These three cases can be represented graphically as follows:

- No Solution (inconsistent system): Parallel lines with no point of intersection (never meet).
- One Unique Solution (consistent system): Lines meet at only one point.
- Infinitely many solutions (consistent system): Coincident lines which meet at all points.

We can also solve systems of linear equations algebraically by substitution.

We use the following system of equations as an example:

`Example`

\(2x+4y=12\) \((1)\)

\(6x-2y=8\) \((2)\)

We first isolate for \(x\) in equation \((1)\) so we can use it in the substitution step:

\(2x+4y=12\)

\(\implies2x=12-4y\)

\(\implies x=\frac{12-4y}{2}\)

\(\implies x=\frac{2(6-2y)}{2}\)

\(\implies x=6-2y\) \((*)\)

Then, we can substitute the equation \((*)\) into equation \((2)\) to find \(y\):

\(6x-2y=8\)

\(\implies 6(6-2y)-2y=8\)

\(\implies 36-12y-2y=8\)

\(\implies 36-8=12y+2y\)

\(\implies 28=14y\)

\(\implies y=2\)

Now, we can substitute \(y=2\) into the equation \((*)\) to solve for \(x\):

\(x=6-2y\)

\(\implies x=6-2(2)\)

\(\implies x=6-4\)

\(\implies x=2\)

So the unique solution to this system is:

\(x=2\)

\(y=2\)

Another way to solve equations is to use elimination.
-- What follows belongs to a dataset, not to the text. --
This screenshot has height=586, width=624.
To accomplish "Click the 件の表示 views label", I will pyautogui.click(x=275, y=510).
Here, we aim to 'eliminate' one variable to solve for the other, then substation our solution into our original equations to find the other variable. The steps are as follows:

- Write the equations beneath one another so that the like terms are lined up.
- Multiple all the terms of one equation (or both if necessary) so that the coefficients of one variable are negatives of one another (ex. \(3x\) in one equation and \(-3x\) in the other).
- Add the two equations to get one equation with one unknown, eliminating the other one.
- Solve for the remaining unknown variable.
- Substitute the value found in step 4 into one of the original equations to solve for the other variable.

Be sure to double-check both of your values in the other equation.
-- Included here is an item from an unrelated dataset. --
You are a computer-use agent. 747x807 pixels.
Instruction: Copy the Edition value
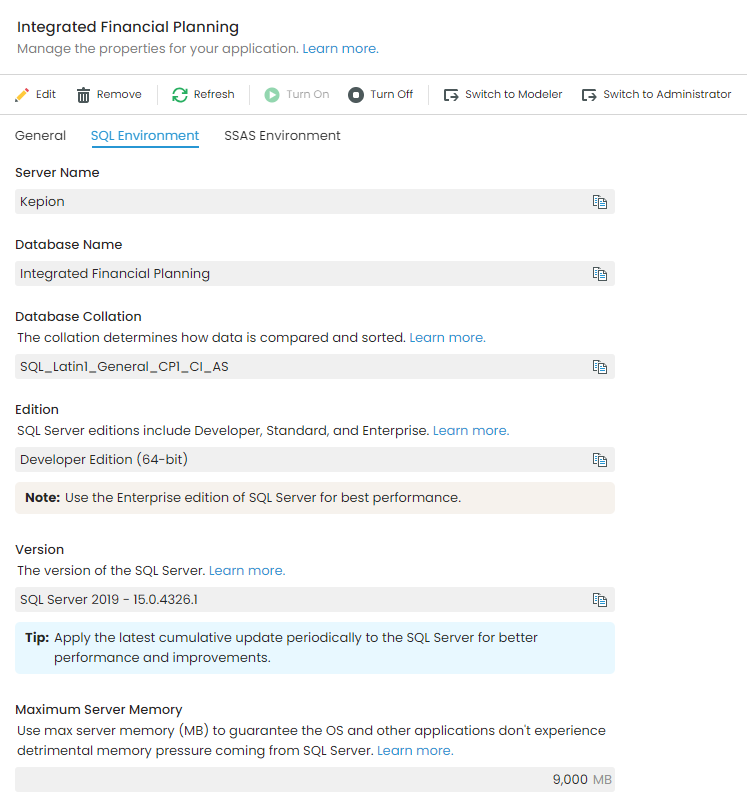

Let's see these steps in action!

`Example`

Solve this system of equations using the elimination method:

\(3x+2y=3\) \((1)\)

\(9x-5y=-24\) \((2)\)

**Step 1: **This is already completed as the x and y terms are lined up.
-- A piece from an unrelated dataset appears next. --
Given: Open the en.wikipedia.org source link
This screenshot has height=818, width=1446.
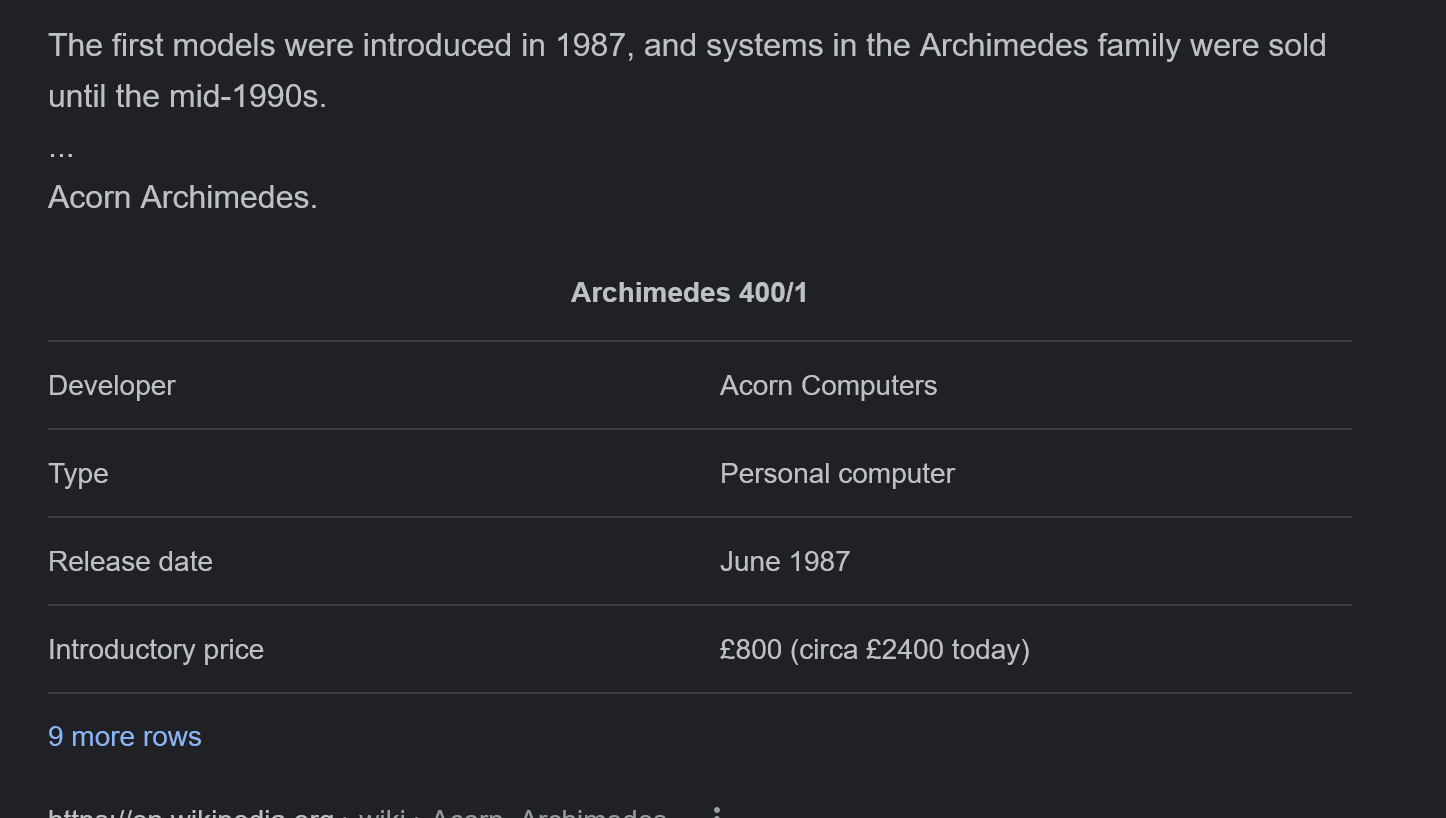Looking at the screenshot, I should [191, 813].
**Step 2: **Let's let the x terms be negatives of one another. Multiply \((1)\) by \(-3\):

\((-3)(3x+2y)=(-3)(3) = -9x-6y=-9\) \((*)\)

**Step 3: **We now add \((*)\) and \((2)\):

\begin{align} -9x - 6y &= -9 \qquad &\textcolor{blue}{(*)} \\ + \qquad 9x - 5y &= -24 \qquad &\textcolor{blue}{(2)} \\ \text{_________}&\text{_______} \\ -11y &= -33 \qquad &\textcolor{blue}{(**)} \end{align}

**Step 4: **We can solve this equation for y:

\(-11y = -33\)

\(\implies y=3\)

**Step 5: **Substitute \(y=3\) into \((1)\) to solve for x:

\(3x+2y=3\)

\(\implies 3x + 2(3) = 3\)

\(\implies 3x + 6 = 3\)

\(\implies 3x = -3\)

\(\implies x = -1\)

**Step 6:** We now have \(x=-1\) and \(y=3\). We double-check that this is our solution by substituting these values into \((2)\):

\(9x-5y = 9(-1) - 5(3) = -9-15 = -24\)

Thus, we have our solution.

You can also solve systems of linear equations using graphs. The solution to a system of linear equations is where the two functions are equivalent. Thus, we can graph the equations and determine the point of intersection. To do this, write each equation while isolating for y to get the equations in slope-intercept form. Then, use this information to graph your functions to find the point of intersection.

Let's look at an example:

`Example`

Solve this system of equations by graphing the equations:

\(6x-3y=-15\) \((1)\)

\(-5x+2y=11\) \((2)\)

`Solution`

First, rearrange the equations and put them in the form \(y=mx+b\).

Equation 1:

\( 6x-3y = -15 \implies -3y = -15-6x \implies y=2x+5\)

Equation 2:

\(-5x+2y = -11 \implies 2y = 11+5x \implies y=\frac{5}{2}x+\frac{11}{2} \)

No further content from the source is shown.